Elimin uzanacağı yerde bir radyo vardı. Akşamları “Nihat’la Sivrisinek” dinlemek için aldığım güzel Çin malı bir radyoydu. Saat radyonun açılması gerektiğini söylüyordu. Radyoyu açtım henüz program başlamamıştı. Güzel ve yeni bir “Kurban” şarkısı çalıyordu. İşte tam o sırada mesaj sesi kulağımda çınladı. Hemen az doğrulup sehpaya ulaştım ve telefonumu elime aldım. Mesajı açtım.
“Son ekstre borcu 1,907TL olan kartınızın son ödeme tarihi çıkmaz ayın son perşembesidir. KATIRBANK TAŞ iyi günler diler” mesajını gördüm. İşte az önceki yıkım böyle bir şey, bilmem anlayabildiniz mi?
Resmen Salih ve Baroni bizden ayrılsa bu kadar darma duman olurdum. Bildiğin kalbimle oynuyordu “KATIRBANK TAŞ” denen Adam Smith’in ter kokusunu içinde barındıran kurum. Ardından bir mesaj sesi daha geldi.
“Saat sekizde Atatürk Anıtında buluşalım ? J” diye yanıt geldi.
Az önceki yanlış mesajın şokundaydım. Bu şoku atlatır atlatmaz, kendime geldim ve bu konuşmayı sürdürmeye devam ettim.
“Saat sekizde orada olacağım” diye mesajı yanıtladım ve gülücük de koymadım. Aklında şüphe kalsın diye. Beni bu kadar beklettiği için, böylece cezasını çekmiş olacaktı.
Sanki Aykut hoca vazgeçmiş ve takımın başına dönmüştü, o derece sevinmiştim. Sanki gidip yanına ne diyeceksem. “Olsun” dedim, “Olsun demek de zor artık” iken…
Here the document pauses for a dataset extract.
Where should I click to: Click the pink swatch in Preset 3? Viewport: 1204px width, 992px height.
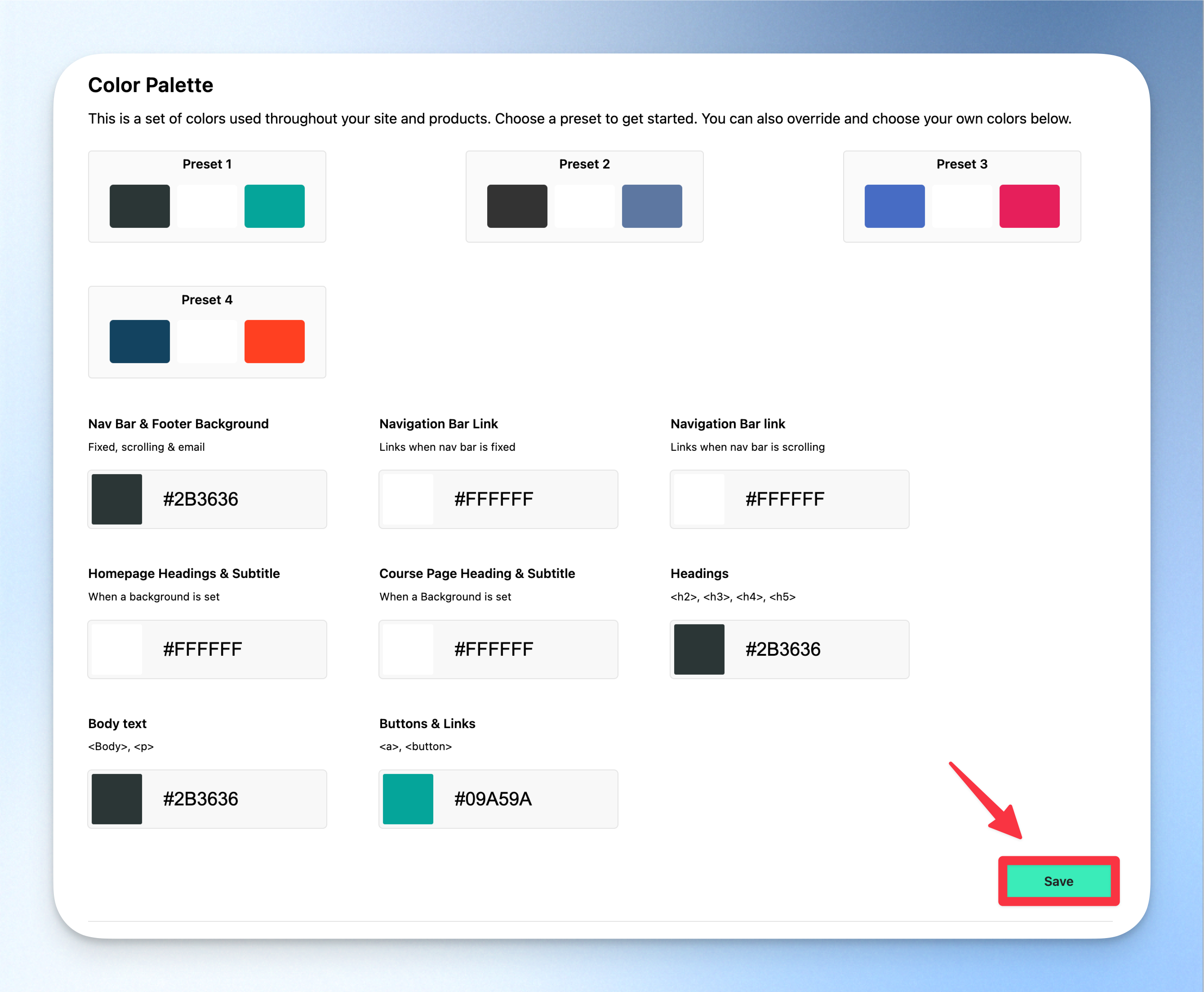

Elimde bir tek papatya ile devrimlerine büyük saygı kendisine büyük sevgi beslediğim Mustafa Kemal Atatürk’ün anıtının önündeydim. Saate baktım, sekize beş vardı. Çevreme baktım, benden başka kimse yoktu. Hava kararmaya başlamıştı. Bir an arkama döndüm. Simsiyah bir üst ve bembeyaz bir pantolon ile kocaman gözlerini parlata parlata geliyordun. O an oyuna yeni girmiş Salih gibiydim. Ancak onun gibi doğru işler yapabilirmiydim bilmiyorum. Şu ana kadar gayet iyiydim. Top alıyordum, çalım atıyordum, doğru pas verip, pres yapıyordum. Ancak onun o bitiriciliğine ulaşabileceğimi sanmasam da sen artık iyice yaklaşmıştın.
“Hoş.. hoş.. geldin” dedim.
“Hoşbuldum canım” dedin. “Canım” dedin ben yanlış duymadım değil mi?
Geldin beni öptün ve gözlerin elime dikildi. Ben o an elimde bir papatya olduğunu çoktan unutmuştum. Yine karşısında aptalca bir haldeydim. Bundan hoşlandığını düşünüyorum. Bu aptallıktan kim hoşlanmaz. Ama acilen toparlamalıydım.
Salih’in kaybettiği topa Baroni baskı yapıp aldı ve hiç bekletmeden topu Kuyt’a gönderdi. Aykut hoca dikkatle oyunu izliyordu. Kuyt sıfıra inmek yerine ceza sahasına paralel bir pas gönderdi. Sow oradaydı. Salih az önce yaptığı hatayı telafi etmek için o bölge doğru koştu. Sow topu kontrol etmek üzereyken araya rakip girdi.
Elimdeki papatyayı sana doğru uzattım.
“Bir çiçek ne kadar güzel olursa olsun, senin yanında kendini hep böyle çirkin hissedecek…”
dedim. Gözlerimin içine baktın. Gülümsedin. Parlayan gözlerin, gözümü alıyordu. O an gözüne fener tutulmuş bir tavşandan farkım yoktu.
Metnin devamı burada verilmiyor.